DOCUMENT PASSAGE:

Duplicate descriptions will be omitted. In addition, when it is
obvious that the operations and effects obtained in the
above-described embodiment can be obtained in the modification, the
descriptions thereof may be omitted.
[0122] FIG. 12A is an internal top view showing a configuration of
a first modification of the transport container capable of
accommodating a plurality of culture containers 75, and FIG. 12B is
an internal side view of the transport container shown in FIG.
12A.
[0123] The transport container 170 shown in FIG. 12A and FIG. 12B
includes a housing 171 and a cassette 180 capable of holding a
plurality of culture containers 75. Among these, the housing 171
has a rectangular tubular shape with its lower end portion opened.
On the other hand, the cassette 180 includes a lid body 172 fitted
to the opening of the lower end portion of the housing 171 to
hermetically seal the housing 171, a support column 174 installed
to extend vertically upward from the lid body 172, and a plurality
of (eight, in the illustrated example) shelves 173 installed side
by side along the support column 174.
[0124] Each of the shelves 173 has a disc shape and is fixed to the
support column 174 in a horizontally oriented posture. On each of
the shelves 173, a plurality of (four, in the illustrated example)
culture containers 75 are mounted in a rotational symmetry
relationship (quadruple symmetry relationship, in the illustrated
example) around the support column 174.
[0125] Similar to the transport container 70 shown in FIG. 3, the
transport container 170 shown in FIG. 12A and FIG. 12B is
transported along the rail 65 to the loading part 21 of the iPS
cell automatic culture devices 20, the loading part 31 of the
differentiated cell automatic culture devices 30, or the loading
part 12a of the iPS cell establishing device 11, in a state in
which the transport container 170 is suspended downward by the
holding part 61.
[0126] When taking out the culture container 75 from this transport
container 170, as shown in FIG. 13, the cassette 180 is pulled
downward by a rotary elevator mechanism (not shown) and is taken
outside of the housing 171 in a state in which the plurality of
culture containers 75 is held in the cassette 180. Then, one
culture container 75 is gripped and taken out from the upper side
of one shelf 173 by a robot hand (not shown). After the culture
containers 75 are taken out one by one from the upper side of each
of the shelves 173, the cassette 180 is rotated by 90 degrees
around the support column 174 by the rotary elevator mechanism.
Then, the subsequent culture container 75 is gripped and taken out
from the upper side of one shelf 173 by the robot hand. By
repeating the taking-out of the culture container 75 using the
robot hand and the rotation of the cassette 180 using the rotary
elevator mechanism, all the culture containers 75 held in the
cassette 180 can be taken out by the robot hand.
[0127] According to the transport container 170 configured as
above, the plurality of culture containers 75 can be mounted on
each of the plurality of shelves 173. It is therefore possible to
increase the number of culture containers 75 accommodated in the
transport container 170 as compared with the transport container 70
shown in FIG. 3. This makes it possible to collectively transport a
larger number of culture containers 75 into the device.
[0128] Furthermore, the plurality of culture containers 75 mounted
on each of the shelves 173 is mounted in a rotational symmetry
relationship around the support column 174. Therefore, by rotating
the cassette 180 about the support column 174, access points of the
culture containers 175 accessed by the robot hand can be made
common to one point. This makes it possible to simplify the
container taking-out mechanism.

SUPPLIED MATERIAL:

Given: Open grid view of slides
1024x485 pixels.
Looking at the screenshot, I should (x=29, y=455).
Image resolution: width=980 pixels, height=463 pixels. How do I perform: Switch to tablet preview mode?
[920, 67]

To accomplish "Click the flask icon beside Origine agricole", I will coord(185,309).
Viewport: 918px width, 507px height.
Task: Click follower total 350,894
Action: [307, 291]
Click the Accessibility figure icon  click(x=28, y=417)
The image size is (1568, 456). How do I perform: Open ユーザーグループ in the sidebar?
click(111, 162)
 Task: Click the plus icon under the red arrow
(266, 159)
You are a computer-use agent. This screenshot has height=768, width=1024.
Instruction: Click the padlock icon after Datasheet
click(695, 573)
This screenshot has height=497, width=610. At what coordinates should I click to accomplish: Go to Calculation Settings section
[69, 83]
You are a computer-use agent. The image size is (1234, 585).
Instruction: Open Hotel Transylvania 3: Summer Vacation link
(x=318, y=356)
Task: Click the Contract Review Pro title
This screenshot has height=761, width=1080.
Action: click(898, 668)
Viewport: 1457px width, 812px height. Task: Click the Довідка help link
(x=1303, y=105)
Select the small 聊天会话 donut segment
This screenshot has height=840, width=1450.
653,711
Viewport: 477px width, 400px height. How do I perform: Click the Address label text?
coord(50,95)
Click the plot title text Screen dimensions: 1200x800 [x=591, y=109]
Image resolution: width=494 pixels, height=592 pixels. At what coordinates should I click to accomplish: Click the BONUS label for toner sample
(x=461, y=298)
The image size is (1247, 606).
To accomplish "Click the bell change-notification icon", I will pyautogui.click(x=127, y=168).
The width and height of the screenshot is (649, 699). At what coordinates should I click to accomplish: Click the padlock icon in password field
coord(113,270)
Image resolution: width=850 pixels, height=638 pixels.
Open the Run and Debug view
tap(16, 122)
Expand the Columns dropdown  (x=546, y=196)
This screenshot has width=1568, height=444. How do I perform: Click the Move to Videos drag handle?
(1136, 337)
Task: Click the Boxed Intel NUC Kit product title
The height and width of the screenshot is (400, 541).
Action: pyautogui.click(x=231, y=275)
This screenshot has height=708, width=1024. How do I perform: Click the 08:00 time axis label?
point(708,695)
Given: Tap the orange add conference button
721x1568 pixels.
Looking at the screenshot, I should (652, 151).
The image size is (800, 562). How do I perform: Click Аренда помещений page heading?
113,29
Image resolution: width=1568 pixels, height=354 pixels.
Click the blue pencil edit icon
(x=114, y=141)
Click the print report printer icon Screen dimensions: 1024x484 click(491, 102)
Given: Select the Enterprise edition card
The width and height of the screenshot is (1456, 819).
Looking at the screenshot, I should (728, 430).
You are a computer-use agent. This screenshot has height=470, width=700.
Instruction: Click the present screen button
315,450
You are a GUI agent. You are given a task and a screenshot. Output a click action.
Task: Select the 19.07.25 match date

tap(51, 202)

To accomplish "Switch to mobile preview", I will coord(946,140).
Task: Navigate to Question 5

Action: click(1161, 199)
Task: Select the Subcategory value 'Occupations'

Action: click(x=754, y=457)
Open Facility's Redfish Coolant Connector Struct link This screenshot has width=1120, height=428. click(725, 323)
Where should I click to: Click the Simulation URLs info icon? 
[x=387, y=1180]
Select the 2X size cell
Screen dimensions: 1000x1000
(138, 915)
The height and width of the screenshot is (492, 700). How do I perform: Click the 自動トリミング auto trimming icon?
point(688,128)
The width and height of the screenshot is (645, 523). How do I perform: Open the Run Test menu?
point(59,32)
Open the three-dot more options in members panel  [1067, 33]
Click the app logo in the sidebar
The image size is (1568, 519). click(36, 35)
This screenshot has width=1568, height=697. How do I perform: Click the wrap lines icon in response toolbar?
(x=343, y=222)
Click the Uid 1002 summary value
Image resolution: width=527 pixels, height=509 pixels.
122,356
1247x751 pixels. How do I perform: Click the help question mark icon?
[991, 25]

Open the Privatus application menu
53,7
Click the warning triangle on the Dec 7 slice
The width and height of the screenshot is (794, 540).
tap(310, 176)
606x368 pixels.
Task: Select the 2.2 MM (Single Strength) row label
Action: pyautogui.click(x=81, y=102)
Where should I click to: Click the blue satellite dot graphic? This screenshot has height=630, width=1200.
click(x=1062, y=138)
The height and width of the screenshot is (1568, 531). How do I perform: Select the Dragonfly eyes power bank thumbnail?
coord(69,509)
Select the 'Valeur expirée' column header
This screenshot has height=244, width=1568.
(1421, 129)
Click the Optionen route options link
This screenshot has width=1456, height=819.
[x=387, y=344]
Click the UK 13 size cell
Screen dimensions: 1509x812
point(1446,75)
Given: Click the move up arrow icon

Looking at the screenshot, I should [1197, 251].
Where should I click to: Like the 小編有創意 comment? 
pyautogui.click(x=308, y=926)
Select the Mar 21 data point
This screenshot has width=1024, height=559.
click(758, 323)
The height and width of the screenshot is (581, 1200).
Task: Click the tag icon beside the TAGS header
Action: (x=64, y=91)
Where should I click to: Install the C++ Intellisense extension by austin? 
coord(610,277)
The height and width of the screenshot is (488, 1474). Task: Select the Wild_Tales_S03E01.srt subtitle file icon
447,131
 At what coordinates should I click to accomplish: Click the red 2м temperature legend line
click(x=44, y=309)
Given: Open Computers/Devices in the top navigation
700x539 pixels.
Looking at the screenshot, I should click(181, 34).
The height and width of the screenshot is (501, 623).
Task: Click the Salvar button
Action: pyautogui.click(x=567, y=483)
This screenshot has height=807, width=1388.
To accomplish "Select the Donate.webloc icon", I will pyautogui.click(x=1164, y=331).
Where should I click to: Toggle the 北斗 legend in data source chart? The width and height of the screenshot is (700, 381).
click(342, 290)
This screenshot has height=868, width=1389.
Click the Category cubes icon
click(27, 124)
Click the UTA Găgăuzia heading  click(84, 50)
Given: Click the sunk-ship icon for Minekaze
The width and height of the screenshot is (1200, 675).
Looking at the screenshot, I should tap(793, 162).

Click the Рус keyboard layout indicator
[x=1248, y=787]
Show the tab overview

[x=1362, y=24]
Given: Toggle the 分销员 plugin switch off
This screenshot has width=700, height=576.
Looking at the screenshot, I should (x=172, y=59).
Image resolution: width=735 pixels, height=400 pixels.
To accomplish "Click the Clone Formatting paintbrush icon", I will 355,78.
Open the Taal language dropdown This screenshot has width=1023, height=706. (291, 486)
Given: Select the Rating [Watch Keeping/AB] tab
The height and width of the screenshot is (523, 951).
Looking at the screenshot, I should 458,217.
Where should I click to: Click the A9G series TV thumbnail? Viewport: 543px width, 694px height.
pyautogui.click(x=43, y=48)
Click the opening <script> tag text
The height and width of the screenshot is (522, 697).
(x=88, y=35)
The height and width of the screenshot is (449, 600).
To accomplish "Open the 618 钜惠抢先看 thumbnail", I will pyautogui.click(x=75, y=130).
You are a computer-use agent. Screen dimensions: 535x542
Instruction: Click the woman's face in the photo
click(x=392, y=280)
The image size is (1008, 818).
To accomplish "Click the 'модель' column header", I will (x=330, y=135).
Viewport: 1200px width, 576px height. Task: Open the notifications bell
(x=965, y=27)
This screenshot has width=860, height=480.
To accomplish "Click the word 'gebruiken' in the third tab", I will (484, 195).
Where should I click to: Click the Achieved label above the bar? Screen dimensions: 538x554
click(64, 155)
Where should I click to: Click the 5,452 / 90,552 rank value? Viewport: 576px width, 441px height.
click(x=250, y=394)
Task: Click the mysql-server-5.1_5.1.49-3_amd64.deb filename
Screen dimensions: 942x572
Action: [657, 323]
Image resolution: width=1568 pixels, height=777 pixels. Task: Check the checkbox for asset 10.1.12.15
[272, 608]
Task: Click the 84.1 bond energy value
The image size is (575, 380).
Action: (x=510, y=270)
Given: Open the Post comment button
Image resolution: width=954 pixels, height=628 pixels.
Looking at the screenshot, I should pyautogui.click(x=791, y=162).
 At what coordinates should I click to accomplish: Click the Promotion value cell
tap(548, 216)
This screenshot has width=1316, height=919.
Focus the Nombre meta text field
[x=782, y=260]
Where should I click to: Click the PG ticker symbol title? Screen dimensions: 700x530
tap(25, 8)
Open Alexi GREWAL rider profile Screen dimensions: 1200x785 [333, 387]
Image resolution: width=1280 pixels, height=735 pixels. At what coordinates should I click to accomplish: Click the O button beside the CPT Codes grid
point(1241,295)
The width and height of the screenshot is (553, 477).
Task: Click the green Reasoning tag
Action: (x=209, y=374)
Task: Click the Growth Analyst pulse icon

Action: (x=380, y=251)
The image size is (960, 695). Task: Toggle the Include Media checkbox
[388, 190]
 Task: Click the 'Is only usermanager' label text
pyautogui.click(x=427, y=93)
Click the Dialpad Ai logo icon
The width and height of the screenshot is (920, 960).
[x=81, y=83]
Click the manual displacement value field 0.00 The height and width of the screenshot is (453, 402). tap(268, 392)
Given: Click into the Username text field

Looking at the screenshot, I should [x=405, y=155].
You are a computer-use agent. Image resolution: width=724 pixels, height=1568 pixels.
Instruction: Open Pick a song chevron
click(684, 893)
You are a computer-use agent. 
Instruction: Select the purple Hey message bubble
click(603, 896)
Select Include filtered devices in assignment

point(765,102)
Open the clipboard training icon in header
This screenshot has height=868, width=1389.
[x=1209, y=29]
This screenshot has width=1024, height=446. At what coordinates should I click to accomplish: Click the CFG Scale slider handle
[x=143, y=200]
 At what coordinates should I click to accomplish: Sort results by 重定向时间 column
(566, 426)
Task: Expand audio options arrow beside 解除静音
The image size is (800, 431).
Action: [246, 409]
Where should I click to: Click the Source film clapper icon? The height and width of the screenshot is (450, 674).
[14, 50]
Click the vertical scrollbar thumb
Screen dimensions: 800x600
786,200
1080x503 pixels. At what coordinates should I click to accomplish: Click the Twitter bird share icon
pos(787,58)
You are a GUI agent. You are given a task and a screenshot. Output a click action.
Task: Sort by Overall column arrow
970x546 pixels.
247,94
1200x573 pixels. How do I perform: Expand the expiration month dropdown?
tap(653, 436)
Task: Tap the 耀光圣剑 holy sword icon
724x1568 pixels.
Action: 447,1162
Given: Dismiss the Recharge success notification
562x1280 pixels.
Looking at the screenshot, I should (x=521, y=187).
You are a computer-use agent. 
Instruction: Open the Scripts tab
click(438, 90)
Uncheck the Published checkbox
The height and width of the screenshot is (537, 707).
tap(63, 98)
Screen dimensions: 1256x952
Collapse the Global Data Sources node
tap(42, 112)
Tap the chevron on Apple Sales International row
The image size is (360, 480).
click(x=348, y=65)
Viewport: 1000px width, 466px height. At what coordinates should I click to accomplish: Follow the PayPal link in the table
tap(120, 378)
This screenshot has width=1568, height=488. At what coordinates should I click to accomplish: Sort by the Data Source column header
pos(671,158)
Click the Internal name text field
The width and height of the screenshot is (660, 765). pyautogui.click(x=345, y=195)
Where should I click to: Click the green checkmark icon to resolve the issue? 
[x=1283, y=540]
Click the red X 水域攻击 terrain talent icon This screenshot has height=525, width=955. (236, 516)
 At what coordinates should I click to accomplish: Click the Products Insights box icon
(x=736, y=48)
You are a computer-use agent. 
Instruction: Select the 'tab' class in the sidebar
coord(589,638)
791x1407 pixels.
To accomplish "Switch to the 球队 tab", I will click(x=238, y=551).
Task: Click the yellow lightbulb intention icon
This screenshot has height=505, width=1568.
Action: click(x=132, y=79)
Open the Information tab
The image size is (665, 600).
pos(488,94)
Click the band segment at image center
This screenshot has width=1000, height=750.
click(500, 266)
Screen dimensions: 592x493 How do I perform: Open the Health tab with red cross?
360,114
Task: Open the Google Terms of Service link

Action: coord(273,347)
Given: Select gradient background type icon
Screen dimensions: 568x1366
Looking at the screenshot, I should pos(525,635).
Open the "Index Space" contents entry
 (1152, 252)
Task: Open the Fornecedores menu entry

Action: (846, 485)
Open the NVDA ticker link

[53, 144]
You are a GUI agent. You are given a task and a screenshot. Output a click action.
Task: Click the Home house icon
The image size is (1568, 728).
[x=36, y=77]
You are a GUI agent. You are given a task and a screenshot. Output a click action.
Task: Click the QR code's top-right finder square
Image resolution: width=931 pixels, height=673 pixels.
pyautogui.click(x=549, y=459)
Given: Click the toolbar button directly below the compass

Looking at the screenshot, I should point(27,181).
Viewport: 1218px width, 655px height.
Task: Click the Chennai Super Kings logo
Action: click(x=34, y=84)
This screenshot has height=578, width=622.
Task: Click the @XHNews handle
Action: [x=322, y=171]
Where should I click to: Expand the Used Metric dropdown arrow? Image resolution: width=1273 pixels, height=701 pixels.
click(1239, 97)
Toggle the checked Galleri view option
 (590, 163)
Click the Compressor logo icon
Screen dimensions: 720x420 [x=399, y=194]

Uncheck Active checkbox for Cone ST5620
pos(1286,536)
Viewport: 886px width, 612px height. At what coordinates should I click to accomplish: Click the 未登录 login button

TASKS TO PERFORM:
A – From the transport container passage, repeat the stretch from "[0123] The transport" through "end portion opened.".
B – In the transport container passage, by how many degrees does the rotary elevator mechanism rotate the cassette 180 around the support column 174?

SOLUTIONS:
A –
[0123] The transport container 170 shown in FIG. 12A and FIG. 12B
includes a housing 171 and a cassette 180 capable of holding a
plurality of culture containers 75. Among these, the housing 171
has a rectangular tubular shape with its lower end portion opened.

B – 90 degrees